Eve Troeh reports from New Orleans.
EVE TROEH: Before Hurricane Katrina, New Orleans put more people in prison than any other city in the country.
Ms. KATIE SCHWARTZMANN (Lawyer, American Civil Liberties Union): You know, the real question is why do we have so many people incarcerated in this city?
TROEH: Katie Schwartzmann is a lawyer for the American Civil Liberties Union in Louisiana. She says 60 percent of the inmates at Orleans Parish Prison were there for unpaid fines and fees, traffic violations or municipal charges.
Ms. SCHWARTZMANN: These are minor things that a police officer could write a person a citation for, and say show back up for court. Instead we incarcerate them in New Orleans.
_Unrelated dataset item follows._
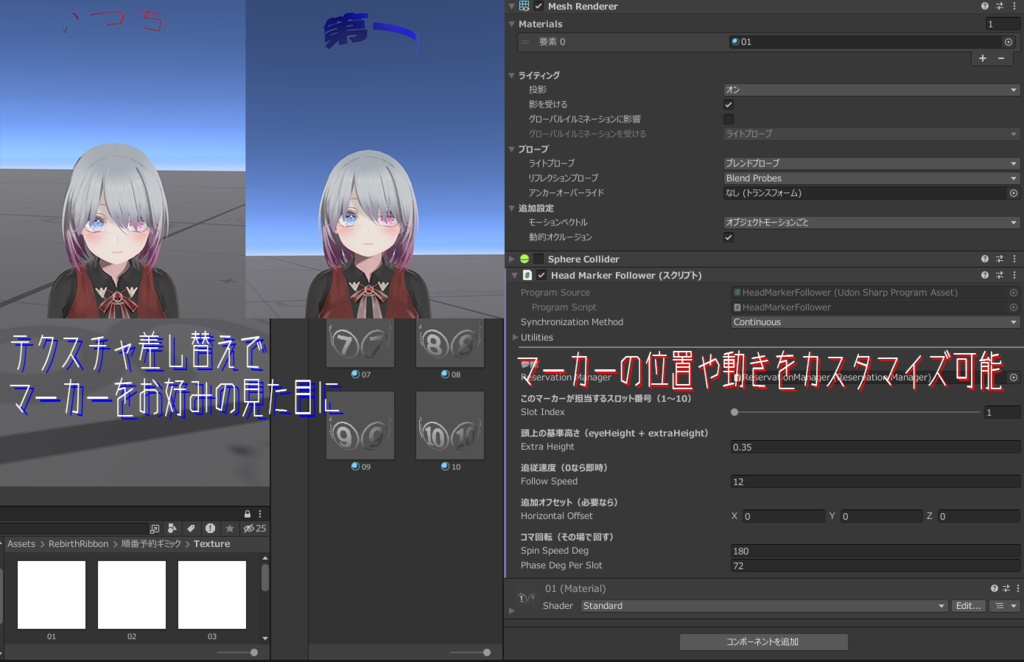This screenshot has width=1024, height=662.
Task: Collapse the Materials section expander
Action: coord(511,23)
TROEH: The prison used to hold up to 8,000 inmates in a sprawling complex of 12 buildings. The sheriff's office has been able to re-open just a few of those; enough to hold about 2,000 people, and this month another thousand inmates swill return. Sheriff Marlin Gusman expects the prison to grow even bigger.
Mr. MARLIN GUSMAN (Sheriff, Orleans Parish): We'll probably be somewhere under 4,000.
TROEH: One Federal Bureau of Justice study says the city of New Orleans' current size should have as few as 500 inmates. Sheriff Gusman says he hopes the city will get there someday, but it won't be anytime soon.
Mr. GUSMAN: Why does it have to be so big? Because we have the demand. Anyone whom the judges feel needs to be incarcerated, we're going to find the space. And I don't think that we ought to force judges into decisions by not having enough space.
Mr. COREY TURNER (Chairman, Orleans Parish Prison Reform Coalition): The sheriff needs to take a leadership position in this and say, look, I want to look at alternatives to incarceration.
TROEH: Corey Turner is chairman of the Orleans Parish Prison Reform Coalition. He says it's up to the sheriff to create more options for judges to use.
Mr. TURNER: A person, instead of being housed in the jail, goes to substance abuse programming, literacy, GED.
TROEH: Turner says job training for inmates could be a solution to the city's shortage of skilled workers. There was a meeting recently in this city about this very issue, with representatives from many different industries. They were there to find out about federal hurricane relief grants for training new workers. The Louisiana Department of Corrections was at the meeting too. Assistant Secretary Whelan Gibbs says employment helps reduce the prison population.
Mr. WHELAN GIBBS (Assistant Secretary, Louisiana Department of Corrections): We know that if we can link offenders to employment immediately upon release, it goes a long way in rehabilitation and keeping that offender from returning to that revolving door in our correctional system.
TROEH: Gibbs says the sheriff is enthusiastic about the idea. He's already trying to re-establish his rehabilitation and education programs, but they're all jail-based so they don't necessarily shrink the number of people in prison. When Sheriff Gusman won re-election this year, he committed to a smaller prison population. But, he says, watching other institutions, like the city's rebuilding commissions, has convinced him to go slow with change.
Mr. GUSMAN: Having safe jail space is really my primary goal right now. But I'm not abandoning the concepts that I embraced.
TROEH: But continuing to lock people up on minor charges is actually slowing down progress in the city, according to activist Corey Turner.
Mr. TURNER: The majority of these people don't need to be there. And so, these could be people that are out, you know, helping New Orleans rebuild.
TROEH: Instead, they will be crowding into temporary housing, like so many in New Orleans - but his time it's the jail.
For NPR News, I'm Eve Troeh in New Orleans.